* DOCUMENT EXTRACT *
__________
By far the most important driver and “special guest” is the patient. It is our job as designers and planners to make sure the patient has the most pleasant experience getting where they need to go, and that they get there safely. Patients are typically encouraged to use only the main entrance, which is often in close proximity to the main building entrance and access to parking.
Last but not least, there is the medical staff. Ideally, staff get their own special entrance so as not to mix with patients or patient visitors, but this isn’t always an affordable luxury depending on the site context, and so the main entrance or even the service entrance at times serve as their way in and out.
Parking
Equally as important as making sure the correct people get through the correct site entrance is making sure those people park where they should. The last thing anyone needs is to find a great parking spot and then realize that they have a 10-minute walk after the fact, or even have to return to their vehicle to re-route. Proper wayfinding signage is critical for making sure people get to the right place in the shortest distance possible. This can be even further complicated if multiple parking methods are provided, including surface parking and structured parking (on or below grade). When possible, designated parking for the five driver types listed above should be implemented.
Let’s Get Specific with Traffic
Traffic control and calming devices must be utilized wherever there is crossover of pedestrian and vehicle circulation, which should be minimized as much as possible. A patient or their family is already under enough distress and not in the best frame of mind when visiting the hospital; so the last thing they need to worry about is getting in a car accident while trying to get there. Speed tables to slow down vehicles, clearly defined and properly placed crosswalks with signage and strategic changes in pavement type are a couple examples of devices that can assist in mitigating traffic flow conflicts.
__________
* PROVIDED INFORMATION *
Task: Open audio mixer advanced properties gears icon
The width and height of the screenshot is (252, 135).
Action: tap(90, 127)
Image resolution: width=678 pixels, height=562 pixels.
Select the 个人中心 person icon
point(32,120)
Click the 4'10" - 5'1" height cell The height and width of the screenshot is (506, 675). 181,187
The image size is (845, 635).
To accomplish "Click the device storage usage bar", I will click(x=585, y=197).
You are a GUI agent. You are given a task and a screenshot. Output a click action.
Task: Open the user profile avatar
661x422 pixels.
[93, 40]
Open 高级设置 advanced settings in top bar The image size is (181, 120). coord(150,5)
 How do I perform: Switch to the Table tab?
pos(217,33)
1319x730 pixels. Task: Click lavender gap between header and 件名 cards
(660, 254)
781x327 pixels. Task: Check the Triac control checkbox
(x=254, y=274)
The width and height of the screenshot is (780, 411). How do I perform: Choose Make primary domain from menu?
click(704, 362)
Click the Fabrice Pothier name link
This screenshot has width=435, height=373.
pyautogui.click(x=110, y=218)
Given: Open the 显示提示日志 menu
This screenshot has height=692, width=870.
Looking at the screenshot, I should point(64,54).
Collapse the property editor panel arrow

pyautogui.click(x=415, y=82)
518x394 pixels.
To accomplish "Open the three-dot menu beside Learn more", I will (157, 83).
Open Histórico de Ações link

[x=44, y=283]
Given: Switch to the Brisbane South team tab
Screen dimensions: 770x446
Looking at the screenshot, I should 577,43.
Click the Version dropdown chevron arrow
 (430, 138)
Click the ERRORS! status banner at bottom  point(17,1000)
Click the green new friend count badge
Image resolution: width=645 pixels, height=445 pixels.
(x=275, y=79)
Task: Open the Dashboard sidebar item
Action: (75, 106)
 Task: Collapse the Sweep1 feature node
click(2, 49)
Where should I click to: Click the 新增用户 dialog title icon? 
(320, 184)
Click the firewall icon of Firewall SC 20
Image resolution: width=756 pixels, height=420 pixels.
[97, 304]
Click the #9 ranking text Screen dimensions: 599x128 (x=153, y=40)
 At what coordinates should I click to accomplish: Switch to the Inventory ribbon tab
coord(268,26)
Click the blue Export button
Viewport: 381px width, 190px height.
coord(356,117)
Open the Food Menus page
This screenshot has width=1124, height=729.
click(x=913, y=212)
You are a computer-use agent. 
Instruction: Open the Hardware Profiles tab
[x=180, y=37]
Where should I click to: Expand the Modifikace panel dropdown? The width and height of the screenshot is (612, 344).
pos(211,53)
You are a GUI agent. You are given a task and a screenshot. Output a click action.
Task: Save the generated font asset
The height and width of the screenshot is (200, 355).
__________
* ASSIGNMENT 1 *
Decide whether each statement below agrees with the hospital site design excerpt, answering yes or no and quoting the words from the excerpt that settle it. (a) Medical staff are always given their own special entrance. (b) Patients are typically encouraged to use only the main entrance. (c) Speed tables are named as a way to slow down vehicles.
* ASSIGNMENT 2 *
Write the next few sentences of the hospital site design excerpt, picking up after its final sentence about devices for mitigating traffic flow conflicts.

* EXPECTED OUTPUT 1 *
(a) No: "this isn’t always an affordable luxury depending on the site context"
(b) Yes: "Patients are typically encouraged to use only the main entrance"
(c) Yes: "Speed tables to slow down vehicles"

* EXPECTED OUTPUT 2 *
Typically, it’s good practice to keep the primary vehicle circulation loop around the hospital at the perimeter of the site, outboard of the parking areas and furthest away from people walking in and out of the hospital. Although, in an urban context where there are tighter site constraints and the loop road is the public city road, this of course is more difficult to achieve.
A hospital is a 24-hour service facility, and site lighting is critical to ensuring both pedestrians and vehicles can circulate safely. Roadways, parking, walkways, signage and building entrances must be properly lit for all of the reasons just described. It’s good practice for site planners or landscape architects to work closely with electrical engineers, lighting designers and wayfinding specialists to provide suitable lighting fixtures in the proper locations that achieve both the aesthetic and functional design intent for the project.
Much of this is generally proper site design for any project type; however, for healthcare, all of the design and engineering disciplines need to be extra sensitive toward how decisions are made in order to deliver the most well-thought-out product for people in need of medical care, and for the professionals responsible for providing that service to them, before they even get through the door.